Maio 06, 2020
Coliseu dos Recreios, estação de energia
Miguel Marujo
Na morte de Florian Schneider (1947-2020), fundador dos Kraftwerk, recupero um texto sobre a passagem dos alemães por Lisboa, em 2015, apesar de Florian já não estar no palco.
Há um disco voador que aterra no Rossio lisboeta, depois de ter sobrevoado o Coliseu dos Recreios ali perto, provocando o espanto dos muitos que esgotam a sala de espetáculos.

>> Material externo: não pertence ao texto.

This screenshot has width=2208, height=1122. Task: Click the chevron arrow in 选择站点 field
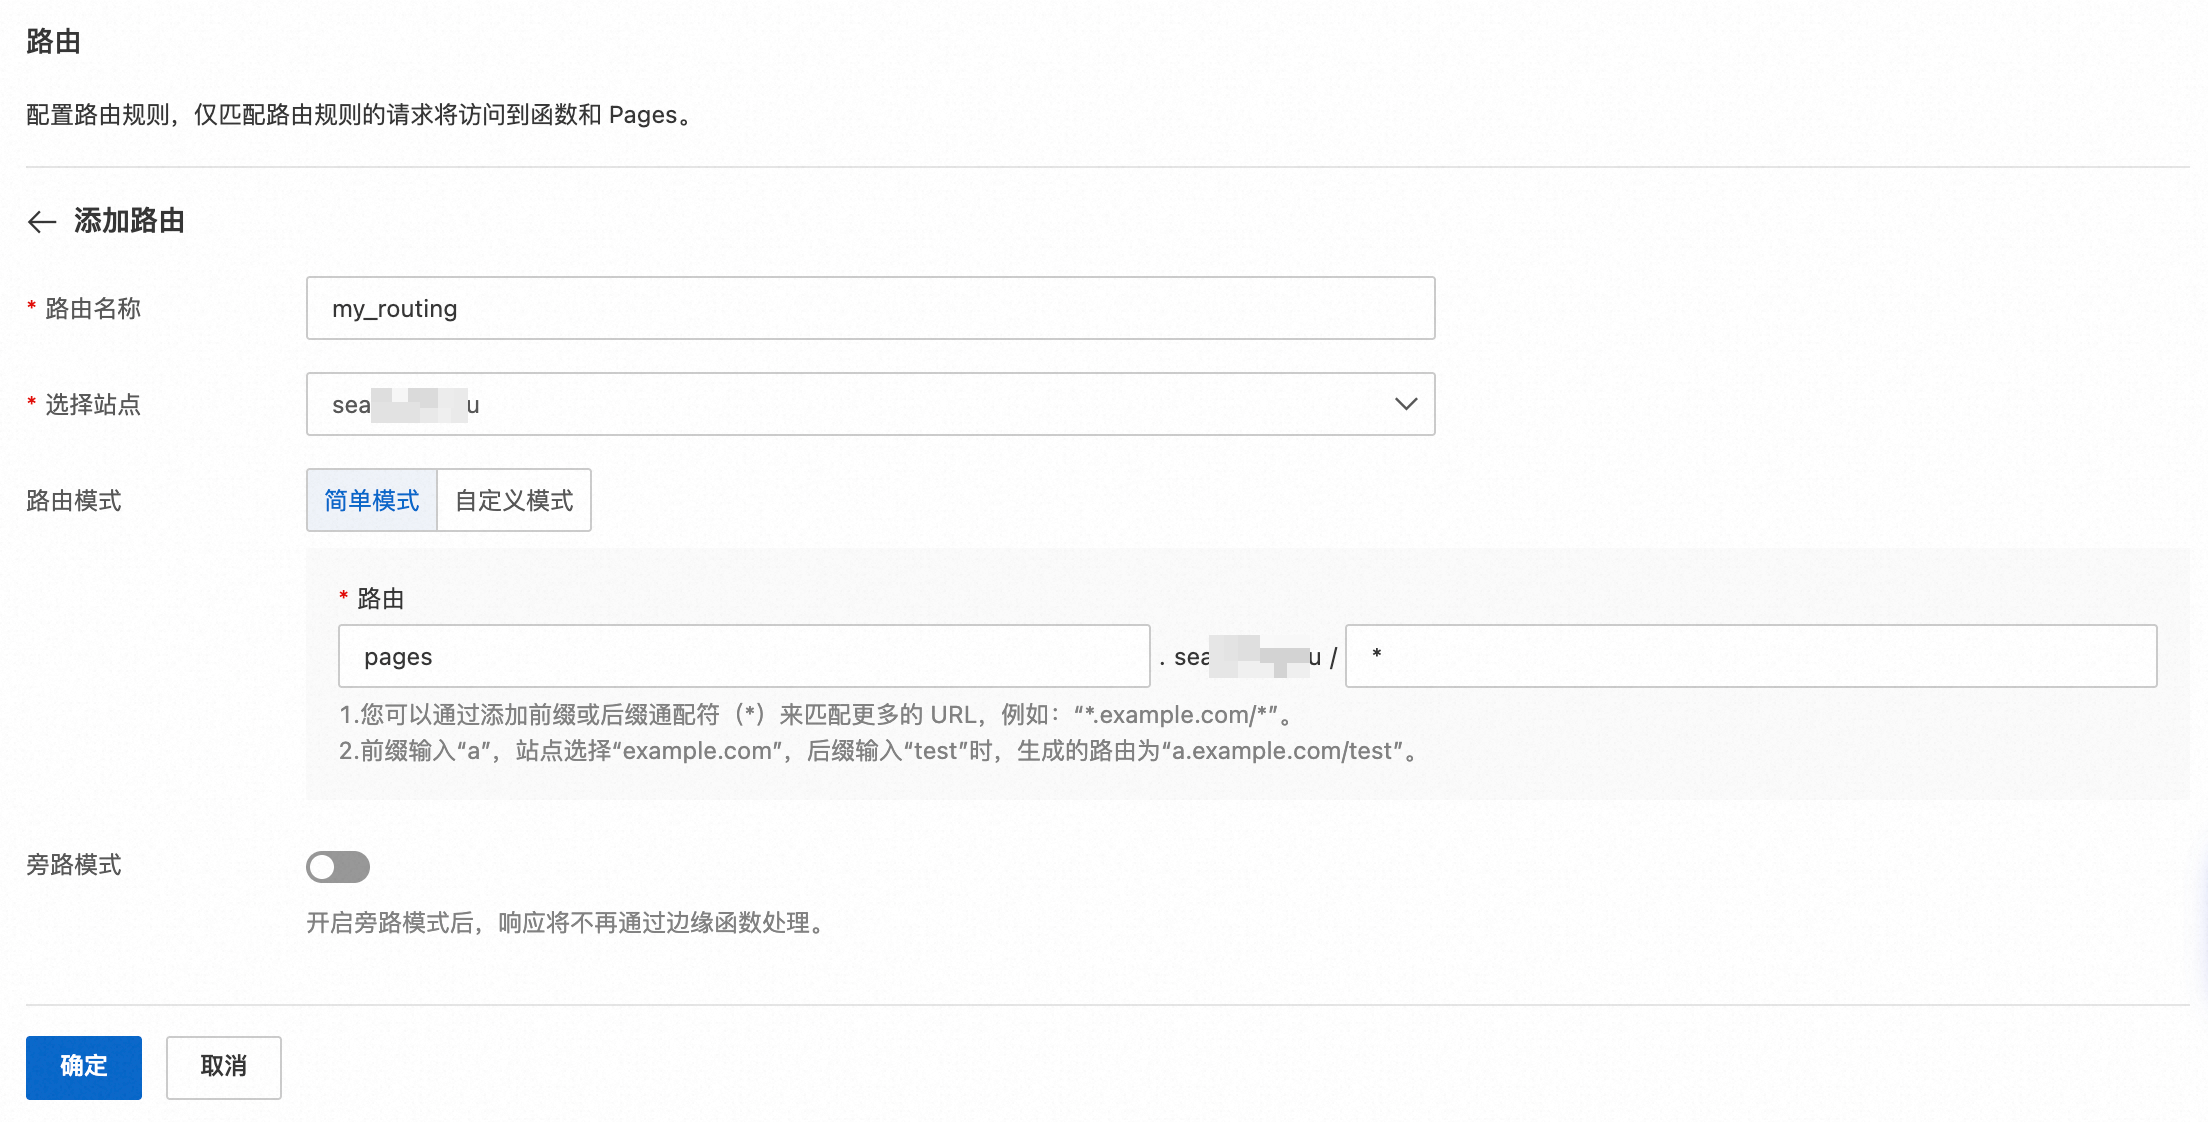click(x=1405, y=404)
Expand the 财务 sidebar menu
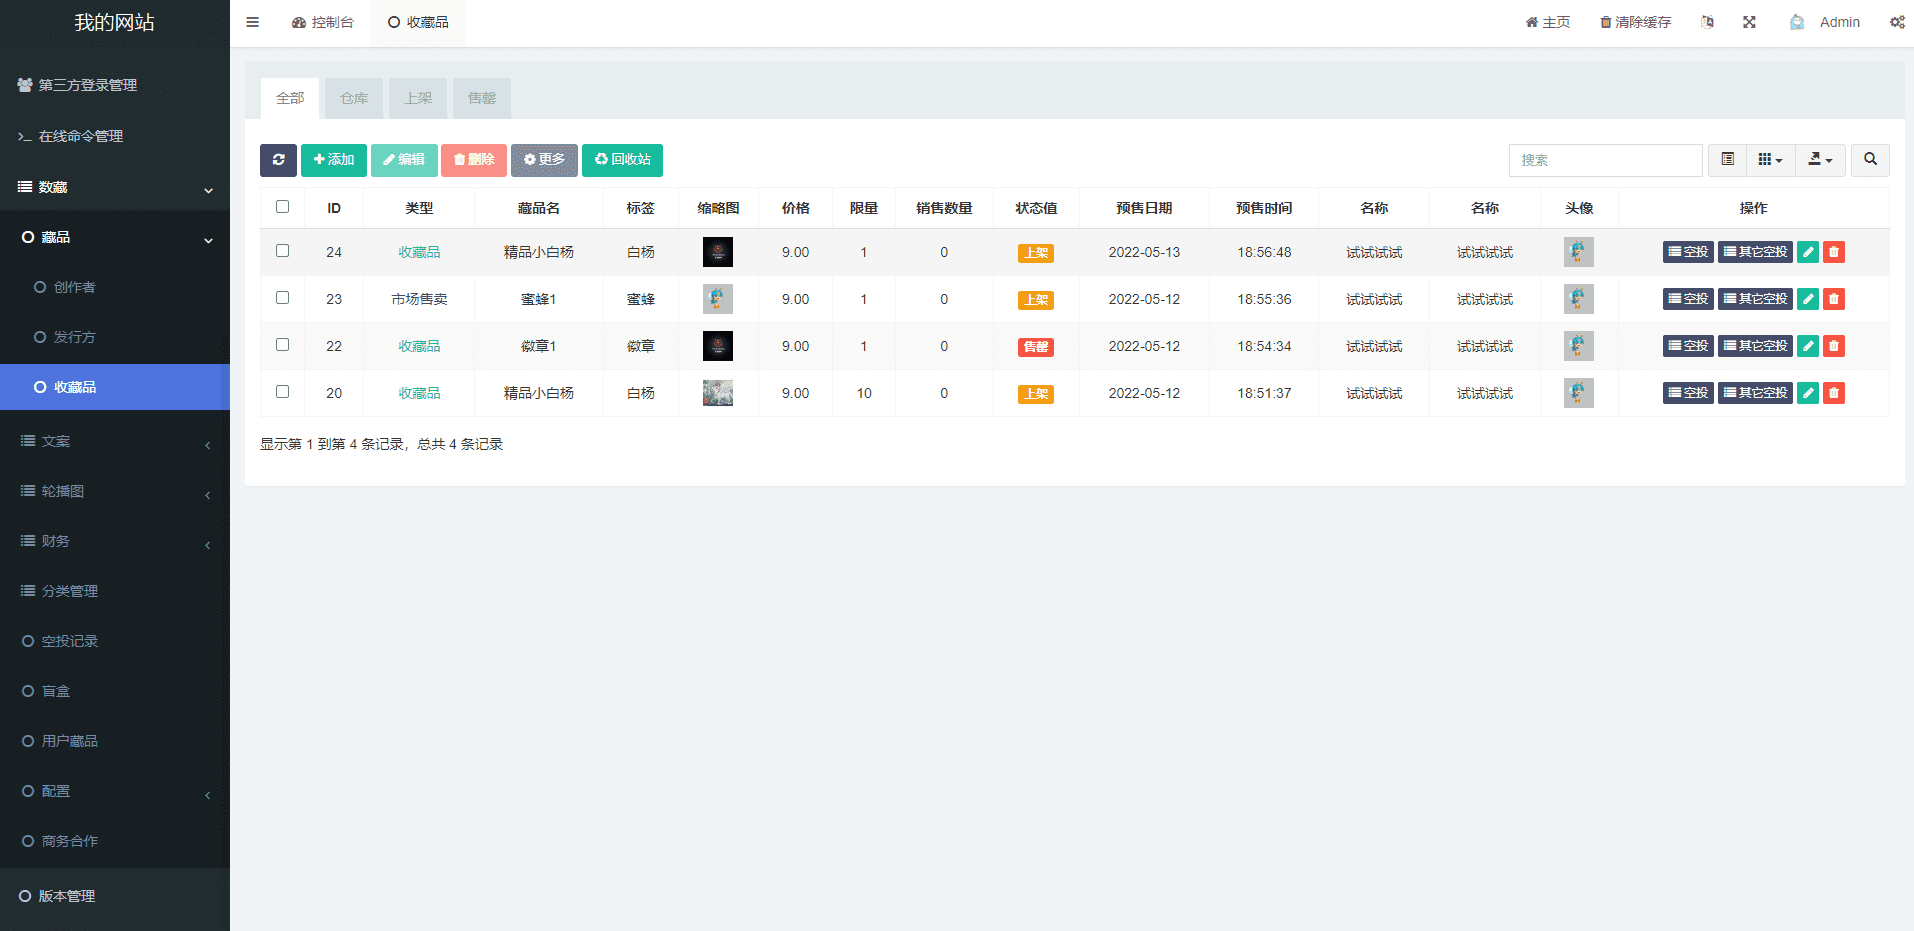The width and height of the screenshot is (1914, 931). pos(114,541)
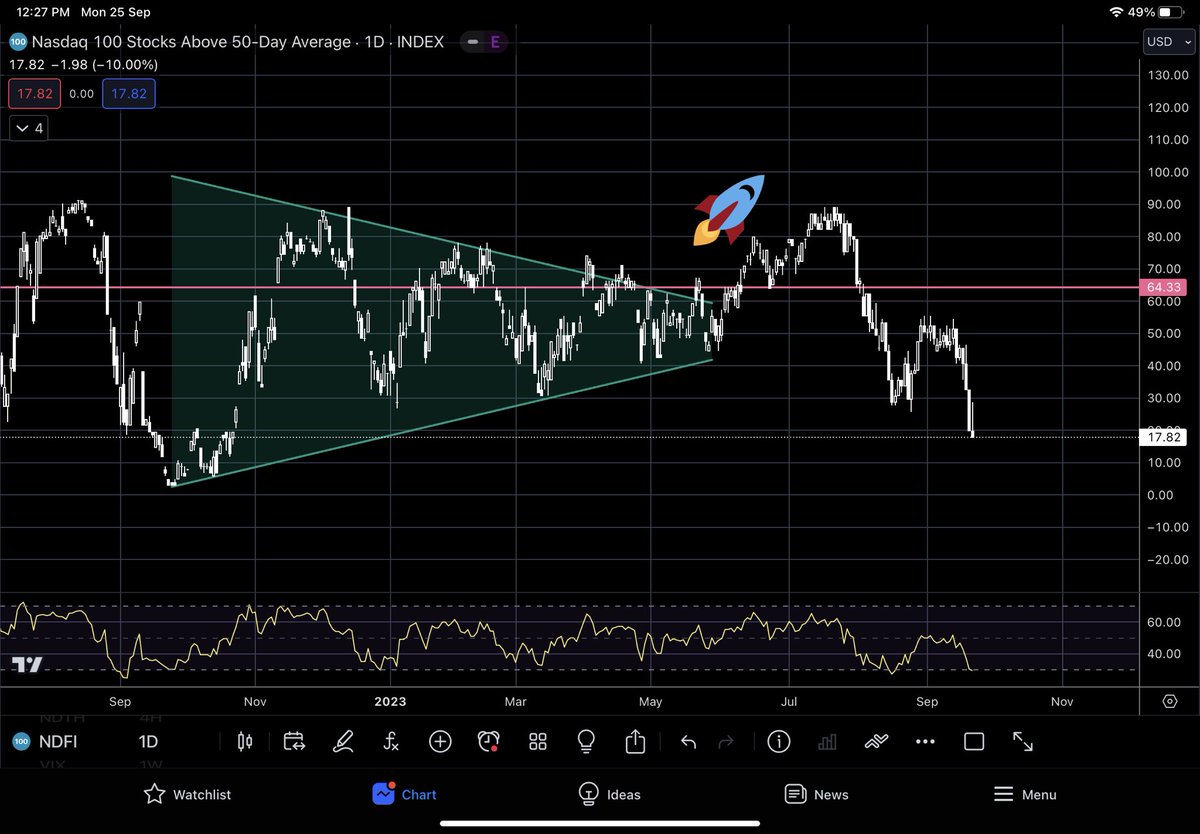Create an alert with the clock icon

point(488,741)
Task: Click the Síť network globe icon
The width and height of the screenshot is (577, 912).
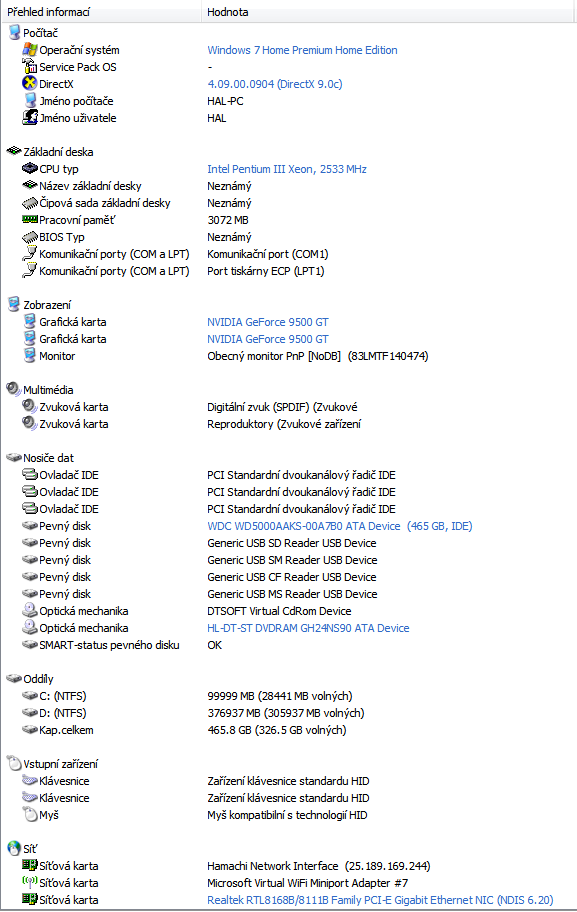Action: coord(14,848)
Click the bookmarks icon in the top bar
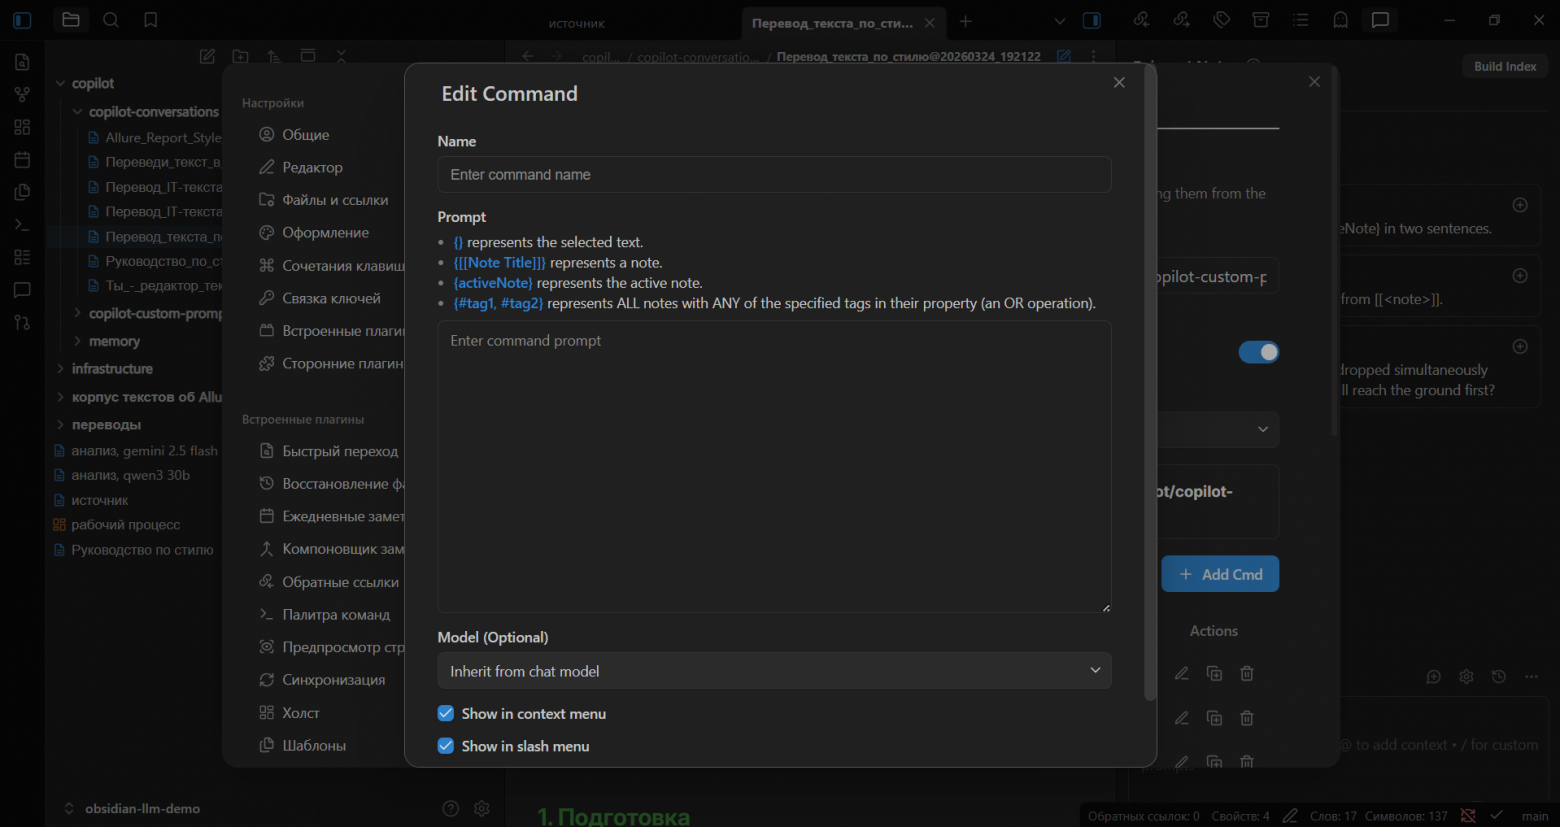Viewport: 1560px width, 827px height. tap(151, 20)
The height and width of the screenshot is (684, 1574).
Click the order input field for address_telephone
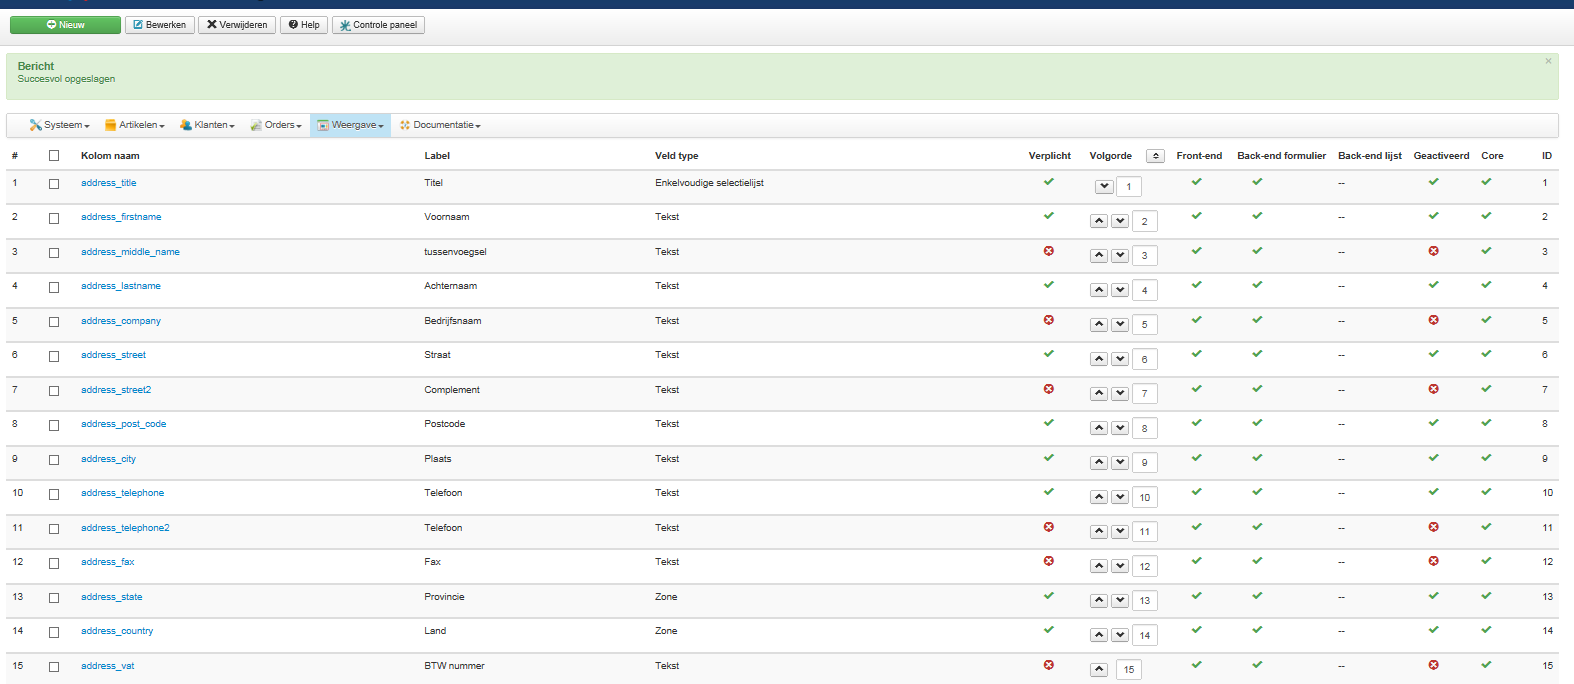(x=1145, y=497)
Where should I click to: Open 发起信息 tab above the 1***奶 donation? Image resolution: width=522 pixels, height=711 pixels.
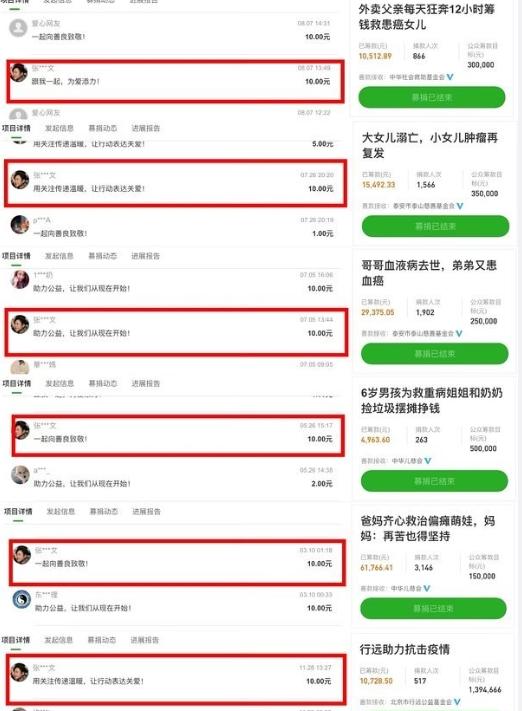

Como num filme dentro do filme, o público de óculos 3D postos acompanha a viagem que os Kraftwerk trazem do seu espaço para Lisboa, na primeira apresentação em Portugal do seu concerto em três dimensões (que repete esta segunda-feira na Casa da Música, no Porto).
O tempo do quarteto alemão é deste tempo, feito de sinais que todos identificam - e a média de idades do público é de quem foi acompanhando o trabalho dos Kraftwerk - mas num registo clássico: o computador de Computer World é um Atari; em Autobahn, o Mercedes Benz é de 1974, como o "carocha" e a carrinha "pão de forma" da Volkswagen; as modelos de The Models saíram de um catálogo de moda dos anos 1950; e mesmo a nave espacial de Spacelab parece saída do Caminho das Estrelas.
A energia nuclear continua a ser uma preocupação na (rara) agenda política da música dos Kraftwerk: Chernobyl já faz parte da letra de Radio Activity há muito, mas a voz de Ralf Hütter agora acrescenta Fukushima a Hiroxima, Sellafield e Harrisburg. Os medos dos anos 1970 não desapareceram, reciclaram-se.
O Coliseu transforma-se numa contínua barragem minimalista de sons em movimento e de imagens sonoras, com os músicos aparentemente reduzidos a mera figuração de uma projeção maior, quase sem se mexerem e vestidos de fatos que são reflexo das formas e luzes que saltam do ecrã. Só que os quatro artesãos das máquinas magnetizam os corpos da multidão presente na sala, mostrando à saciedade que a pop electrónica bebe nesta fonte criada na Alemanha dos anos 70, permanecendo em forma mais de 40 anos depois.
A estação de energia que é a música dos Kraftwerk alimenta-se dos sentidos - e na vertigem das descidas e dos sprints dos ciclistas que alimentam as imagens dos vários temas apresentados de Tour de France Soundtracks (o último álbum de originais, de 2003), o corpo do público parece acompanhar o movimento em cima das bicicletas, uma dança magnética, que se insinua a cada síncope e a cada aceleração de ritmo. Antes do encore, Trans Europe Express retoma as linhas melódicas dos homens-máquina que anteciparam o techno ou o hip-hop.
Cai o pano, literalmente uma cortina que se fecha como se de um filme se tratasse (e não falta a referência ao "estúdio" de realização do que acabou de se ver), para se voltar a abrir para a representação de quatro bonecos mecânicos, The Robots, a máquina sozinha em palco.
Depois de nova pausa, para retirar os robôs de cena, Ralf Hütter, Fritz Hilpert, Henning Schmitz e Falk Grieffenhagen regressam para uma celebração final dos corpos em movimento: Aero Dynamic, Planet of Visions (o tema que compuseram para a Expo 2000) e a tríade sagrada de Boing Boom Tschak, Techno Pop e Musique Non Stop. É com estas palavras que, um a um, os artesãos dos Kraftwerk vão deixando o palco, sob um manto de aplausos. A música não para, a estação de energia continua em funcionamento. Magnético concerto, este, no ano 2015 da era atómica.